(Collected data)
☆ ☆ ☆ ☆

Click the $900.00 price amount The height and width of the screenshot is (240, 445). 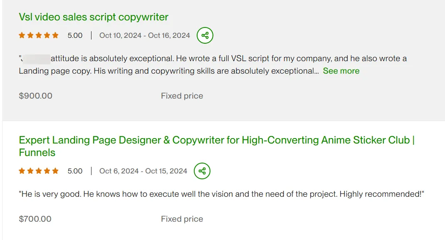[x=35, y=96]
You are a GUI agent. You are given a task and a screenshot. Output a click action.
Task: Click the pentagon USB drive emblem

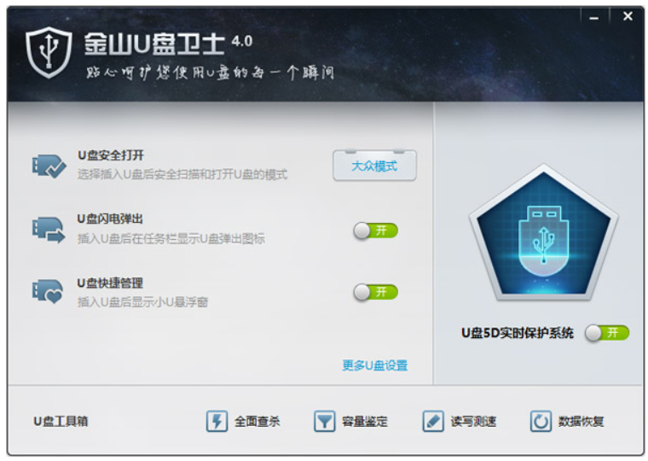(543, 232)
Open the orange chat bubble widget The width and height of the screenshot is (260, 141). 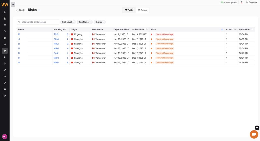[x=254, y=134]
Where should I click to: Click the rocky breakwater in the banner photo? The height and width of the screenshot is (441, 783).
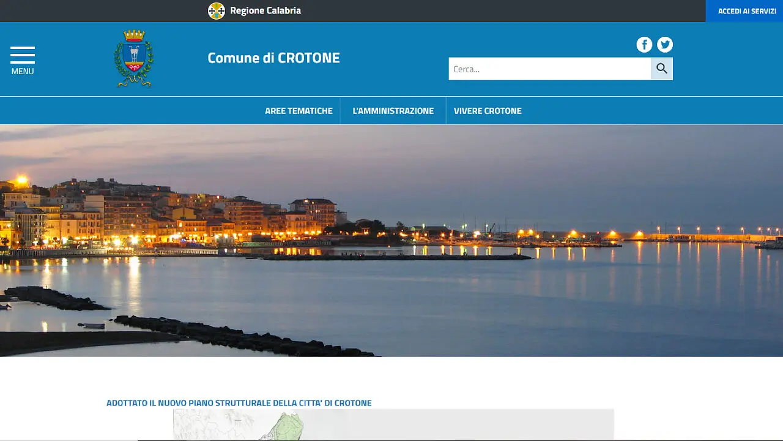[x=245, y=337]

☆ ☆ ☆ ☆

**DIRECTIONS FOR THIS TASK**.
Your answer must consist only of the lines from the one containing "Where should I" through the end of the entries, restated word for word, with no pictures.

**TASK OUTPUT**.
Where should I click to: Click the rocky breakwater in the banner photo? The height and width of the screenshot is (441, 783).
[x=245, y=337]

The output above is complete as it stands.